O CIRCO
Oswaldo
Romano
Numa
madrugada destas, dormia um sono pesado, quando conseguiram me acordar. Assustei
com barulho de madeiras jogadas da carroceria de um caminhão.
Moro
próximo a um terreno da Prefeitura, futura área de lazer, prometida há mais de
vinte anos. Eu tinha setenta e sete anos quando o Prefeito lançou a pedra
fundamental do parque. Não pude ir porque estava com uma artrite do cão. Meus
netos ali jogam suas peladas.
Acordei
a Maria e disse que acabaria nosso sossego.
—Porque
Artur. O que aconteceu?
—
Um novo circo está chegando.
—Coitados.
Os meninos vão ficar sem jogar bola. Vão acabar com a grama.
—Grama
que eu semeei, a Prefeitura nunca fez nada.
—É
verdade, mas também vão se divertir com o circo.
—O
que?
—Mas
você está mesmo surdo! Não disse nada, nada, tá bom?
Artur
a primeira coisa que fez ao se levantar, abre a janela e procura ver onde
jogaram as madeiras.
—Maria, não consigo ver onde jogaram.
—Foi
sempre assim, Artur. Eles jogam num
canto para não atrapalhar a montagem, disse em voz alta.
Maria
ao se levantar, depois do café, foi logo informando os filhos casados e netos,
da novidade. Quem ficou mais feliz foi o Luiz. Adora circo.
Depois
do almoço, Artur foi para a reunião semanal dos escritores, no Clube Alto dos Pinheiros,
onde se aprimoram na escrita com a monitora Ana Maria Maruggi.
O
escritor é um sonhador, cultiva qualquer fato ou imagem e cria logo um enredo. E
na terceira idade, caso da maioria desse grupo, o esforço de criação é maior
porque é a idade da luta contra o erro, contra o esquecimento, o descuido, a canseira.

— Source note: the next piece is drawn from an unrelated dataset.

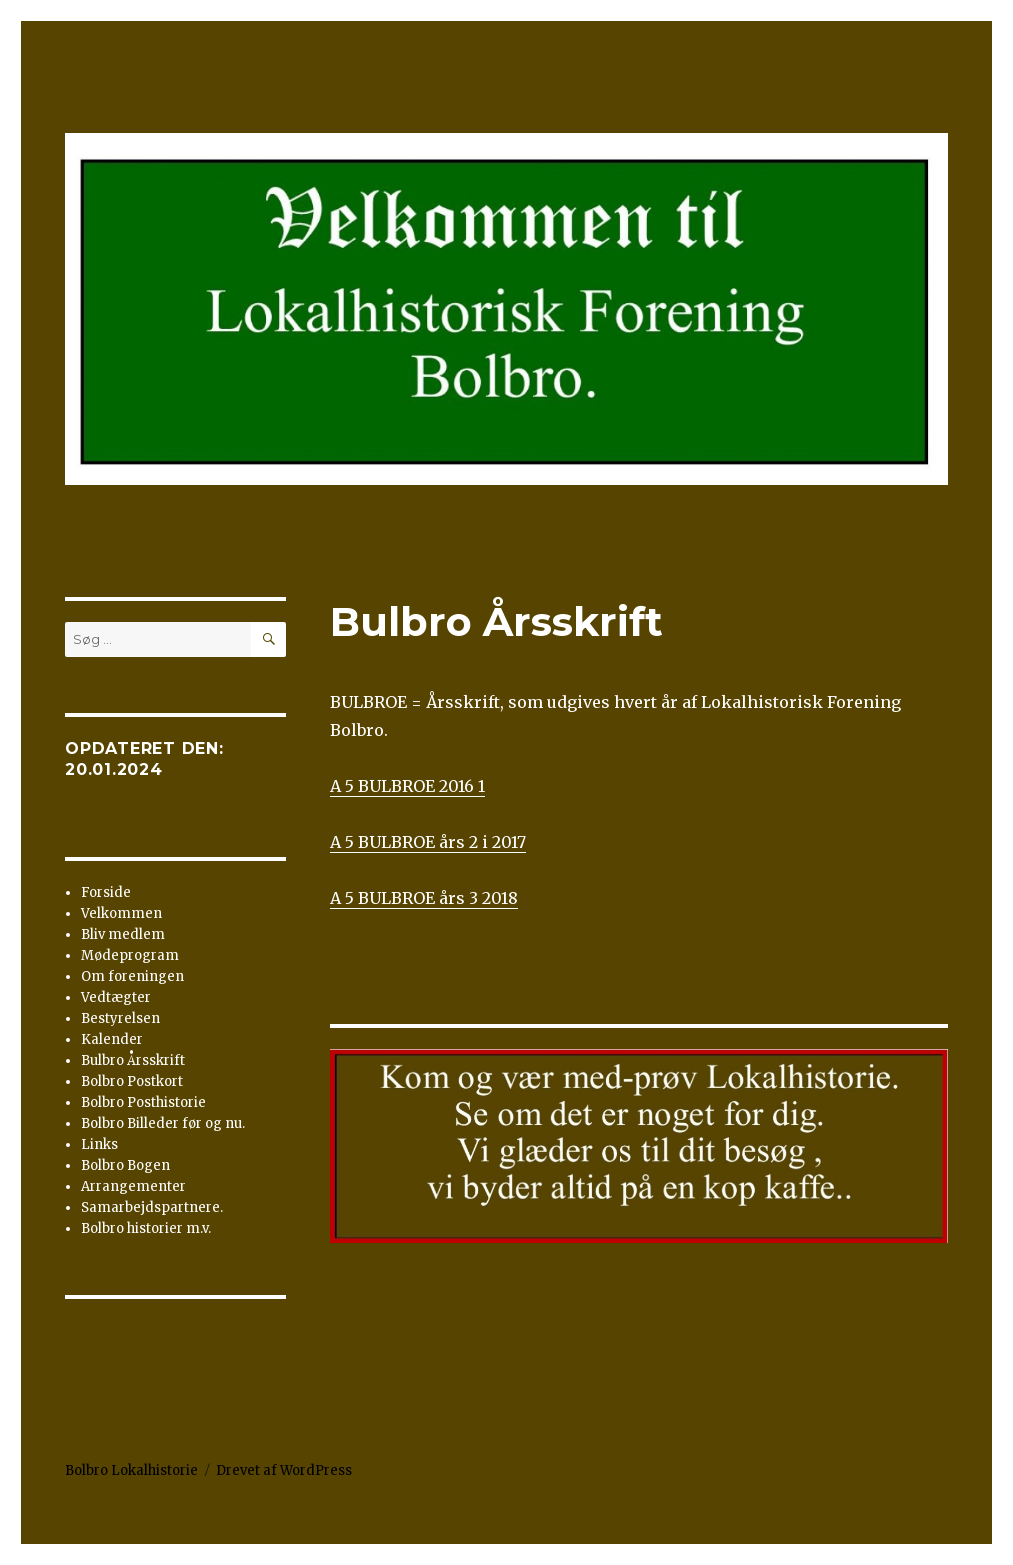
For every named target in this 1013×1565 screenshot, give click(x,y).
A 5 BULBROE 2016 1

Os participantes vão chegando ávidos para
saber, ou contar a novidade da semana. A vez de contar, é disputada. Não raro
conseguindo se encaixar, esquece o que ia dizer.
E
a notícia do circo mexe com o burburinho da cidade. É uma notícia alegre que
rapidamente se espalha.
—Fui
o primeiro a dar o furo da chegada do novo circo. Anunciou Artur. Fiz sucesso, o
circo é sempre esperado. Logo amigos apanharam os celulares. Passavam a
novidade as suas famílias.
Quem
vibrava, eram as crianças que jogavam bola! Souberam na cidade que este ano o
circo seria montado em outro lugar.
Dois
dias depois o Mario encontra o Artur:
—E
ai Artur como vai a montagem do circo.
—Faziam
festa quando erguiam a lona. Se escutava, lá de casa. Gritavam, cantavam,
felizes da vida.
Quem
não está gostando é o Faustino, dono do velho cinema.
Cristina
e Sueli, netas do avô Artur, bem conhecidas na cidade, sentiam-se constrangidas
quando perguntavam pelo circo.
Desde
o dia das madeiras, elas sabiam do entendimento errôneo, da ilusão do avô. Só não
esperavam tanta repercussão.
—Oi
Cristina. Vi a montagem, está bem adiantada! – Ouviu ao cruzar com uma amiga.
O
que fazer agora?
Com o consentimento da avó, ofereceram ao
velho umas férias de descanso. Escolheram a Estância de Águas de São Pedro. Relutou,
mas aceitou.
Foi
o tempo de com o esforço do Faustino, o dono do cinema, desfazerem o que deram
como um boato.
Quando
Artur regressou, perguntou para a Maria:
—Maria?
Cadê o circo?
—Escafedeu-se
—Fez
o que?
—Artur
é o seguinte... pensou, pensou e disse:
Foi
embora. Crise, pouca gente interessada - e falou quase gritando -
O
Faustino do Cinema, sentiu que seria prejudicado e resolveu que
uma
entrada, dava direito à duas pessoas, enquanto ali estivesse o circo. O povo
preferiu aproveitar o cinema. Esqueceram o circo.